What is asked. In the material below, reproduce everything from the line containing "Task: Click the 2d post timestamp" down to the line containing "Action: click(400, 190)", both lines included, and multiply each coordinate in the answers by 2.35, rounding to the nearest whole number with halves rounded up. Reproduce only these lines, and omit the pictures.

Provided entries.

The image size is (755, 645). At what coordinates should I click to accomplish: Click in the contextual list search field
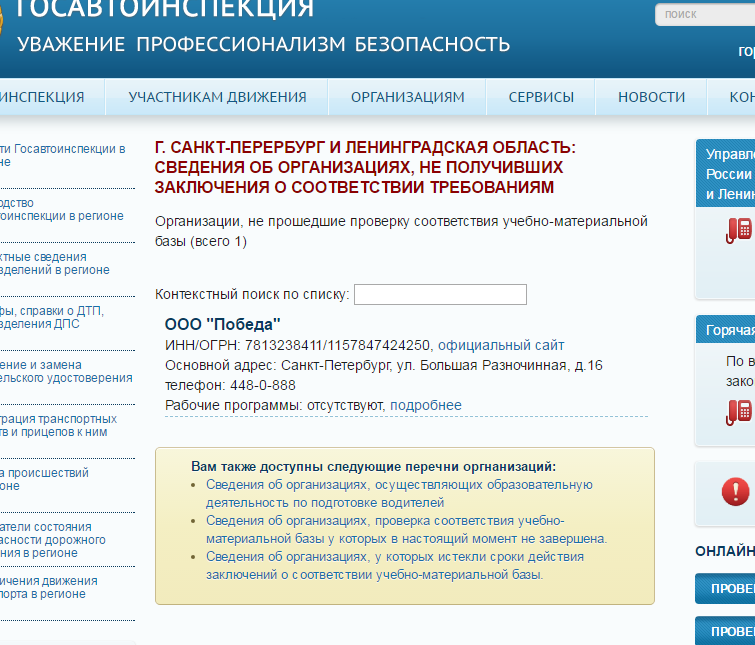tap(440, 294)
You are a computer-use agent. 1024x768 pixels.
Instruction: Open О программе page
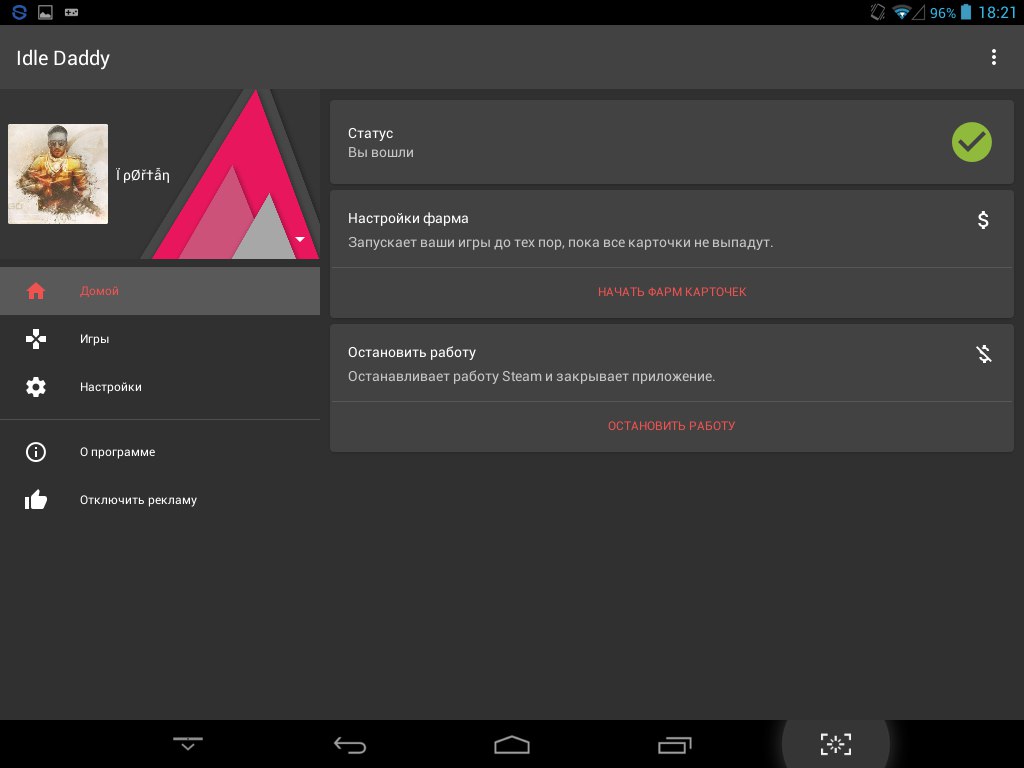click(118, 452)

* * *

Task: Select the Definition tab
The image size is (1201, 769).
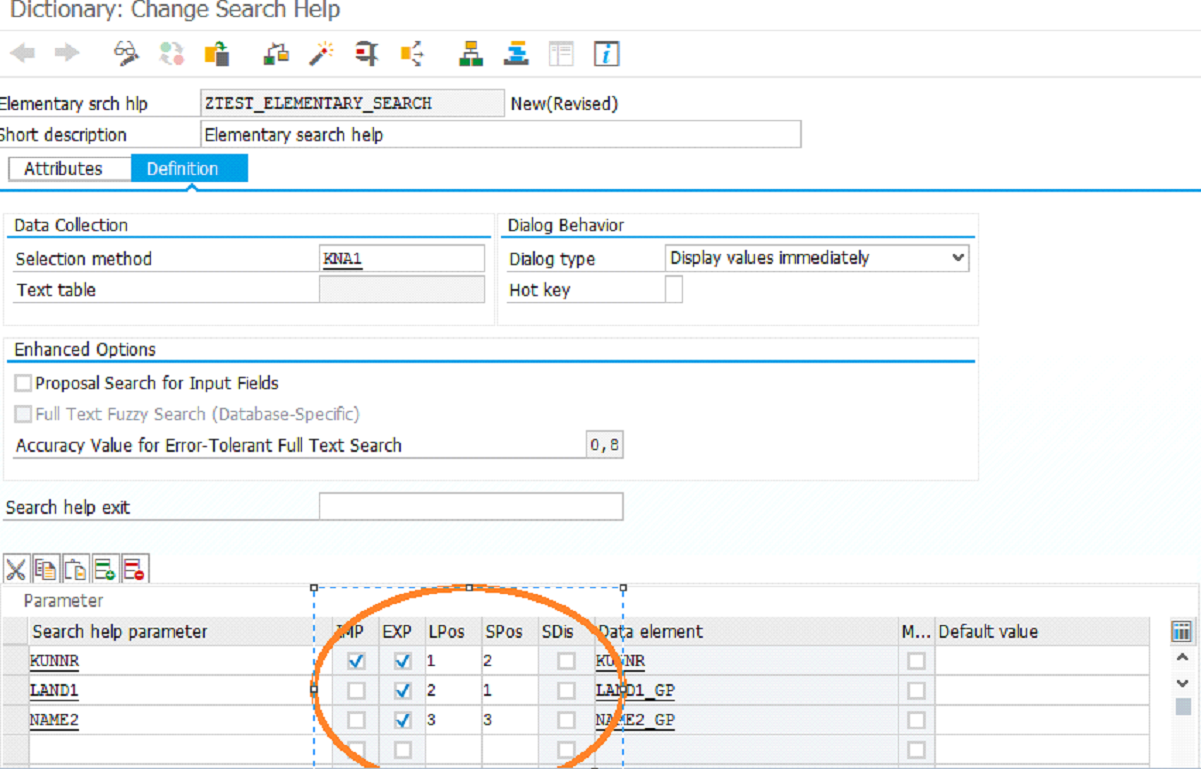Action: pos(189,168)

* * *

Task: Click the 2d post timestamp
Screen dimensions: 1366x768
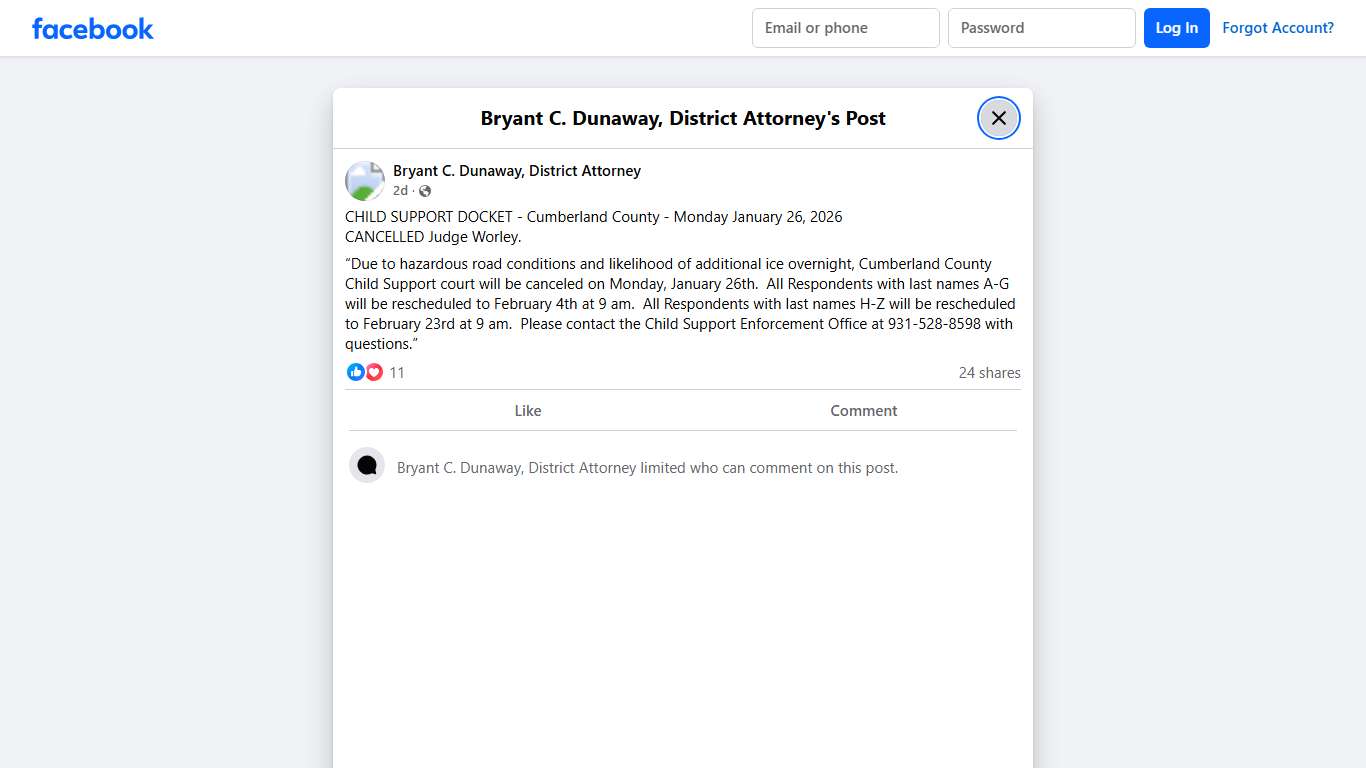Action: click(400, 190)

Exercise response.
Task: Click the 2d post timestamp
Screen dimensions: 1366x768
Action: click(940, 447)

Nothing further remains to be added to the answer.